WORK ITEM =
Using the material below, print the line that contains "Task: Click the red needle on the left gauge", the line that contains "Open empenho number", and every line in between, exactly and nothing else.
____
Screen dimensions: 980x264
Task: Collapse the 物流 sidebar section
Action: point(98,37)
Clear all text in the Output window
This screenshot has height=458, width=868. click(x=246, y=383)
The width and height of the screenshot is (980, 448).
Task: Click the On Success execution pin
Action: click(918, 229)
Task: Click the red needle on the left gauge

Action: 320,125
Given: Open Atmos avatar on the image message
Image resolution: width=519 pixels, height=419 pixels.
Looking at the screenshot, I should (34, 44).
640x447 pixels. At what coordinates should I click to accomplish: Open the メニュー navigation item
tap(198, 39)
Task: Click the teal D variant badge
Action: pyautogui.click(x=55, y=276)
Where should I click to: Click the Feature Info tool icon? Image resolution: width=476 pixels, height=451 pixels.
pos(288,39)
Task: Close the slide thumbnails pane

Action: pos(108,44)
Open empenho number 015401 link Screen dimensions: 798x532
____
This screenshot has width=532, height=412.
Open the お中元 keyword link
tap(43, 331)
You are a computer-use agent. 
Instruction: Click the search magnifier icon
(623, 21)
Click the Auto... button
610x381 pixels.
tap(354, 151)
____
ANSWER =
Task: Click the red needle on the left gauge

Action: 320,125
Given: Open Atmos avatar on the image message
Image resolution: width=519 pixels, height=419 pixels.
Looking at the screenshot, I should (34, 44).
640x447 pixels. At what coordinates should I click to accomplish: Open the メニュー navigation item
tap(198, 39)
Task: Click the teal D variant badge
Action: pyautogui.click(x=55, y=276)
Where should I click to: Click the Feature Info tool icon? Image resolution: width=476 pixels, height=451 pixels.
pos(288,39)
Task: Close the slide thumbnails pane

Action: pos(108,44)
Open empenho number 015401 link Screen dimensions: 798x532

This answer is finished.